This is an open access article under the CC BY-NC-ND license (http://creativecommons.org/licenses/by-nc-nd/4.0/).

PMC Copyright notice

Main components of the biophysical cell-based computational model and workflow of the article

(A) Experimental data from the regeneration of liver lobules after partial hepatectomy in mice (removing part of the liver) have been used to calibrate a quantitative computational cell-based model of liver regeneration by a pipeline of imaging, image processing, and model development and simulation.

(B) The computational model has been recalibrated with experimental data from pig and predictive simulations been performed on the regeneration scenario of a piece of pig tissue that includes the Glisson capsule. The simulated prediction has been confronted with a pilot experiment.
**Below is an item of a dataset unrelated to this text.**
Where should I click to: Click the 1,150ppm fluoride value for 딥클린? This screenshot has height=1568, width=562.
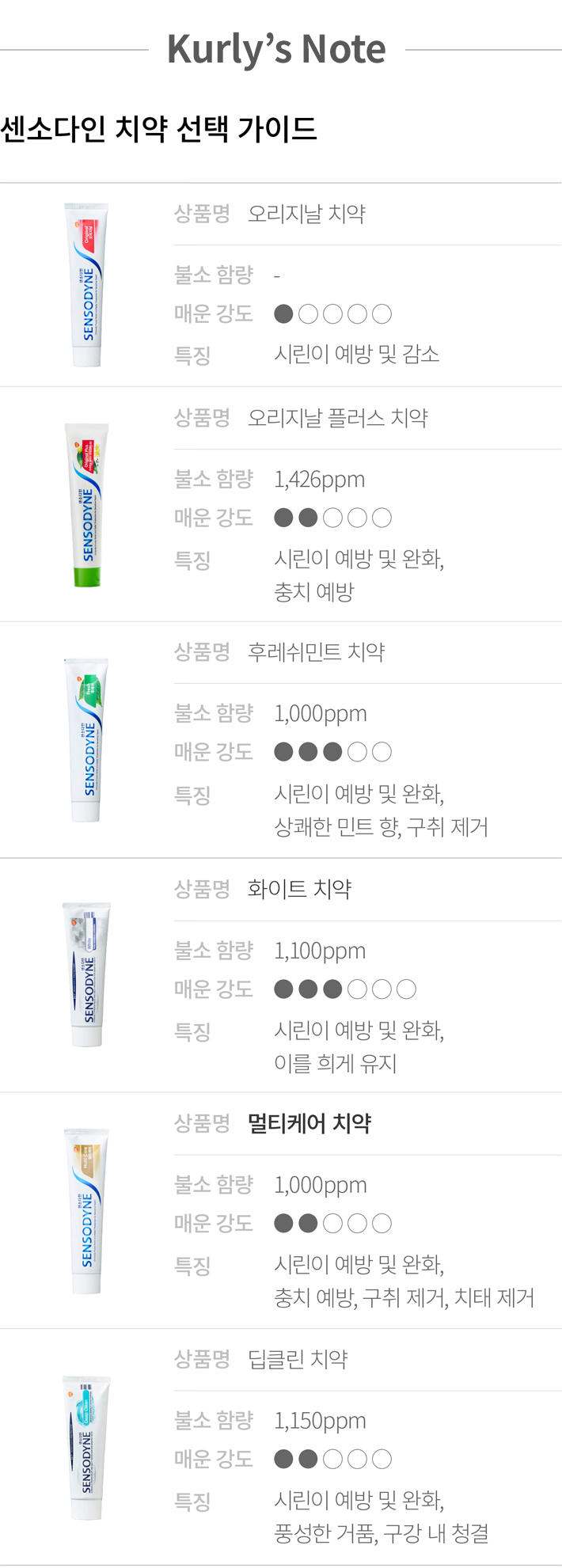click(320, 1421)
(C) shows a sketch of two interacting cells for the definition of the indention δ and cell radius R _i used to calculate the cell-cell interaction force. Each cell’s movement is calculated from all forces on that cell including active forces due to migration.
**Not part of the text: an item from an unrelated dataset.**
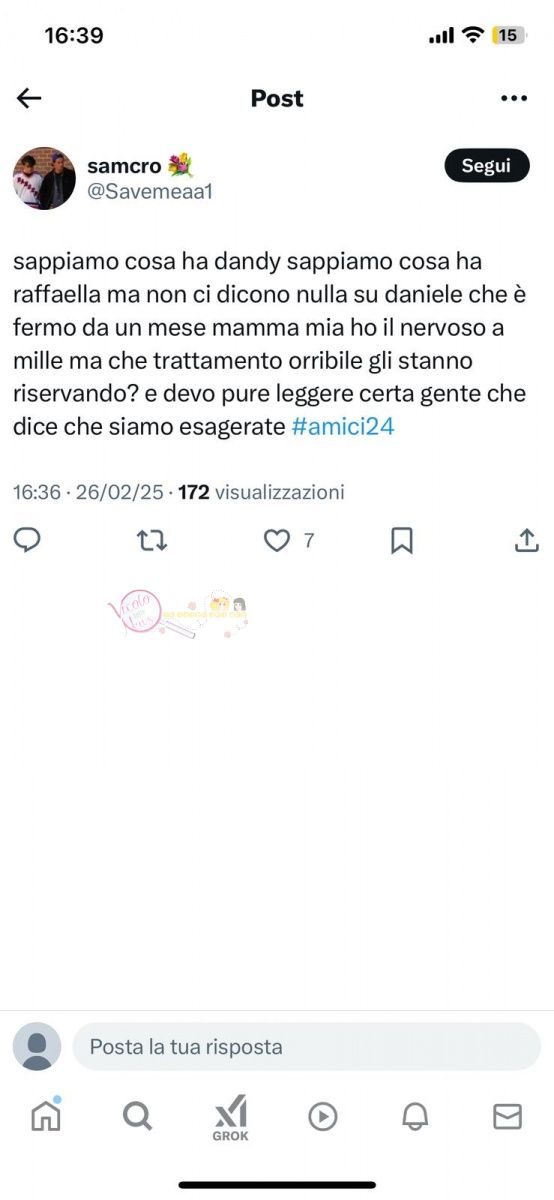Screen dimensions: 554x1200
Task: Tap the reply speech bubble icon
Action: tap(28, 540)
(D) shows the implementation of cell growth in the interface by radius increase until cell volume doubled, and division by splitting. Biomechanical Growth Control (BGC) assumes that a cell does not enter the cell cycle if the pressure exerted on it exceeds a certain threshold value p_th, while in absence of BGC such a constrained is absent. (2D sketch shown for simplicity; the model is 3D.).
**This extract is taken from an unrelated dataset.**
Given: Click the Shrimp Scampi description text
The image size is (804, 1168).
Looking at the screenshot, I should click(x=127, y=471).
(E) Dividing cells align along the closest sinusoid, a mechanism we had named “HSA” (Hoehme et al., 2010).

(F) The dynamics of cells have been simulated by solving a force balance equation for each cell and for each vessel element. Vessels have been mimicked in 3D as a chain of spheres connected by springs (details in text). The force balance equation for each cell includes friction forces between cells and extracellular matrix (including the Glisson capsule), among cells, of cells with vessel elements, as well as adhesion and repulsion forces between cells and substrate (here the Glisson capsule enclosing the liver lobe), among cells, and between cells and vessel elements, and finally an active force to mimic cell migration. Force balance for translational movement is complemented by cell rotations for which a Monte Carlo simulation scheme based on the total interaction energy for the entire system has been used.